# Article start
We transferred my things to her house and I proceeded to have a bath before taking my supper. After settling everything, Imelda and I talked about my helpers. One of my helpers would be her staff’s son who has just finished his form 5 last year. She also mentioned that she released one of her worker to assist me. The conversation between two old good friends ended at 11.00pm and we drifted to sleep in cold raining night.

Membakut boys

A sunny morning embraced the day. Imelda and I went to her office. There we met Michael, Imelda’s research assistant. Michael is a funny stout man. When he saw me, he was astounded to find out that I am a woman. “Boss Imel, saya pikir kawan ko lelaki. Ba perempuan ya. Tadi saya kasi tau sama budak-budak dua orang tu yang kawan bos ni laki. Ala salah lagi saya.” said Michael to Imelda. Both of us just laughed at what he said. I could understand him for saying like that as there are still few Malaysian women involve themselves in this wildlife field that has been dominated by men. We went to her office room. It is a big room equipped with a big table, a sofa set and a long closet. A white board was hanged on the right wall. I could see Imelda’s handwriting written on the board. There were numbers and words that I could not understand. By only guessing, the numbers could be estimation of oil palm fruits in tonne.
# Article end
[Instructions to follow] Please continue the account of the stay with Imelda from the point where it stops. The material that comes next is separate from the account of the stay with Imelda.
# Information supplied start
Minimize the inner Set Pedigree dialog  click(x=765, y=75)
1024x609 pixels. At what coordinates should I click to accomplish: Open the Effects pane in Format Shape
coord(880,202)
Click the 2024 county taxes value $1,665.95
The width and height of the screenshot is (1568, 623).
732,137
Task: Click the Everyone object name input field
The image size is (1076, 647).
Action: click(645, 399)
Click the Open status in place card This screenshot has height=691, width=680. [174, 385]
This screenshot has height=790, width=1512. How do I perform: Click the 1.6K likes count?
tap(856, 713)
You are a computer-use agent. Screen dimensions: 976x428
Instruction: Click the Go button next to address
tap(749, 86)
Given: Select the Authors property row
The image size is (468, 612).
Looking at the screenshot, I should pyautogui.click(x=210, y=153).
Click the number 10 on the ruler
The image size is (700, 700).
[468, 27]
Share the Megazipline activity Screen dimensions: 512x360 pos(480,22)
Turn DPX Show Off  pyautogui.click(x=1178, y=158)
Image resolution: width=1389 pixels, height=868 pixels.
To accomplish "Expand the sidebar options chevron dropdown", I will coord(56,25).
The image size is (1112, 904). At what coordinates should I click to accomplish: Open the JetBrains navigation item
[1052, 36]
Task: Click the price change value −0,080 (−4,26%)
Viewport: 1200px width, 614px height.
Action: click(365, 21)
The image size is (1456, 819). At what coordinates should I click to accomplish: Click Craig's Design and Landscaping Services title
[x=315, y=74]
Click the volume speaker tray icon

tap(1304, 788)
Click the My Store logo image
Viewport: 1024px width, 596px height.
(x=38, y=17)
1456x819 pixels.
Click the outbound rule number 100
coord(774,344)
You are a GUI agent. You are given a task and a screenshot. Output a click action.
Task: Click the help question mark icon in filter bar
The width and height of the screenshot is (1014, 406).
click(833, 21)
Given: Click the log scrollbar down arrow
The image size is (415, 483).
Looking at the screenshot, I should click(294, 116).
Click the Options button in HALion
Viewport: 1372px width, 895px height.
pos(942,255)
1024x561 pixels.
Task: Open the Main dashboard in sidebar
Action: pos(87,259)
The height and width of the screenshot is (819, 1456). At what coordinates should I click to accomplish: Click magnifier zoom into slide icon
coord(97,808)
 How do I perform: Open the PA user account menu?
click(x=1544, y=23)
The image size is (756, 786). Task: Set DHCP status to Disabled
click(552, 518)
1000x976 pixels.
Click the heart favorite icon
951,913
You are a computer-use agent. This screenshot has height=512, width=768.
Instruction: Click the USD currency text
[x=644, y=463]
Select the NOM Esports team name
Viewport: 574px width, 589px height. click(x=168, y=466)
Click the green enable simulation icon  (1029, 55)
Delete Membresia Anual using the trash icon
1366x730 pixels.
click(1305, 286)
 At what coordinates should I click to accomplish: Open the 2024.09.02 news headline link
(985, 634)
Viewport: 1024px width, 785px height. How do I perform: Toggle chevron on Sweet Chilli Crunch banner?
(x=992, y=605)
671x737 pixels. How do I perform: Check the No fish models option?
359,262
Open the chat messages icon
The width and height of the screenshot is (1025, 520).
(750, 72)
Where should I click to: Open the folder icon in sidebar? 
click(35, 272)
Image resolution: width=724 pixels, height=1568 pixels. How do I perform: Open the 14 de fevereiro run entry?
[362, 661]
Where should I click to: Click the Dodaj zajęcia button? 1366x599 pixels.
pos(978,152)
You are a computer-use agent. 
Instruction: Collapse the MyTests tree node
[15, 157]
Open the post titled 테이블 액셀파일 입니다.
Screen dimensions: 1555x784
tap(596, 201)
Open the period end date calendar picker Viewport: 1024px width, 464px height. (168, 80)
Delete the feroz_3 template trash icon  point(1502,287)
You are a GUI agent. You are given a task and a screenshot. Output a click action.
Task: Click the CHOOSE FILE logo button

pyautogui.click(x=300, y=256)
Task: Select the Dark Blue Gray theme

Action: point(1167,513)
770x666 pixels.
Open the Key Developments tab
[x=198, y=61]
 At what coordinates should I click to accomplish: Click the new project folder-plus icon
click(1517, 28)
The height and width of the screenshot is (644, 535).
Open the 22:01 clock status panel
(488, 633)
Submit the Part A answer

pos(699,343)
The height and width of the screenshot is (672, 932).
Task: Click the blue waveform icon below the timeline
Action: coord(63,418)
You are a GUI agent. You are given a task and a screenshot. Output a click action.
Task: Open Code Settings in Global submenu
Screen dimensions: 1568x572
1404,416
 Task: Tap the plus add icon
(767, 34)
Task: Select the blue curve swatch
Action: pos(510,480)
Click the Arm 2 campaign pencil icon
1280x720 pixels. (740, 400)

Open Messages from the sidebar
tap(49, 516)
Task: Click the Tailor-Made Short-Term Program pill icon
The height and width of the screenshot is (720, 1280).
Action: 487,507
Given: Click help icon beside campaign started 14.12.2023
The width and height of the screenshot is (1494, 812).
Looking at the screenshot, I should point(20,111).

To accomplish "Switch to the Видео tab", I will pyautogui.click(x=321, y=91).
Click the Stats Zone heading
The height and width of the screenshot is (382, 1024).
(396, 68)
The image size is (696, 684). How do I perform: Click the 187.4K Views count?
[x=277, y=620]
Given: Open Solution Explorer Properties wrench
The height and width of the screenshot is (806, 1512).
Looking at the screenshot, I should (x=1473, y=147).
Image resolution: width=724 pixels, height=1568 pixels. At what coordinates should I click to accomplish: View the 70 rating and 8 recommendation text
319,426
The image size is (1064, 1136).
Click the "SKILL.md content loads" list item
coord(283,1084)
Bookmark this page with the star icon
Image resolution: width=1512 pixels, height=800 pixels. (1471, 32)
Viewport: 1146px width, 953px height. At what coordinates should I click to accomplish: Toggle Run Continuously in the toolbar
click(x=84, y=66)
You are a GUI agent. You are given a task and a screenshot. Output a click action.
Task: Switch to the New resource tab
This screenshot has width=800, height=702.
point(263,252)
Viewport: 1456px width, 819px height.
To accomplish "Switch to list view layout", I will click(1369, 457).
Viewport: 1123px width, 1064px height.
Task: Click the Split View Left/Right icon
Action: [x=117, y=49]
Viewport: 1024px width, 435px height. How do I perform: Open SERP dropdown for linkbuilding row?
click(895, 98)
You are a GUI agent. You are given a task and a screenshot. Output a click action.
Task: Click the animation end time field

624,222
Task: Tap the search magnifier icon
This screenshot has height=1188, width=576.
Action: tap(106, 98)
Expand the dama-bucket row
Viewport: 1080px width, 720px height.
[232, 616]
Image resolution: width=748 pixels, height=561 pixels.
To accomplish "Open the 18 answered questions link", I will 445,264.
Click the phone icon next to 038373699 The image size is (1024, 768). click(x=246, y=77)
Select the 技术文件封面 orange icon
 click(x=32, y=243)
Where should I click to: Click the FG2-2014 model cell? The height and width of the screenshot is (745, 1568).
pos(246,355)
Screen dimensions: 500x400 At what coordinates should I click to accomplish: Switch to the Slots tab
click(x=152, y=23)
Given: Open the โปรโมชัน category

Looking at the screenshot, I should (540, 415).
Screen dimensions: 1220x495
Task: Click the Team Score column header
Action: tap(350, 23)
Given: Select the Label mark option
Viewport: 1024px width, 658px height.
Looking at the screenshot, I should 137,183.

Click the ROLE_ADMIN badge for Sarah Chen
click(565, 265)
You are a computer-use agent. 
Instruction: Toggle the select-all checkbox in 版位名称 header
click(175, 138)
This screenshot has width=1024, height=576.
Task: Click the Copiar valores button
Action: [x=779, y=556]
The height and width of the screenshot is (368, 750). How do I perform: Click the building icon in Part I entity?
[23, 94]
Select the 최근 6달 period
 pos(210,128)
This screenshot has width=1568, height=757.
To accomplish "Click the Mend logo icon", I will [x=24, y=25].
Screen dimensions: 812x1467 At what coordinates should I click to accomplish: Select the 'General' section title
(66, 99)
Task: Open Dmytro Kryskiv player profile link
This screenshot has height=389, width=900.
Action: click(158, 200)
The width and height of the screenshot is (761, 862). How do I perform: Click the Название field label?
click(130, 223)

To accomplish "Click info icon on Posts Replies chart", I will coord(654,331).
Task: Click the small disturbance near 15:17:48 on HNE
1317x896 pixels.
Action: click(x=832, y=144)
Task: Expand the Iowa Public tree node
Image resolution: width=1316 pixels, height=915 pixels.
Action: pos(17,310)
# Information supplied end
[Response below]
“Boss, boleh masuk.” Two young men entered into Imelda’s room.

“Duduk kamu dua. Safwan kamu tau kan ko dilepaskan dari kerja kamu di blok mulai hari ini sampai Sabtu.” Imelda informed to a young man with a dark complexion. I immediately knew his name is Safwan. The other man has a white complexion and pair of eyes that are exactly similar to Michael. I could say he must be Michael’s son.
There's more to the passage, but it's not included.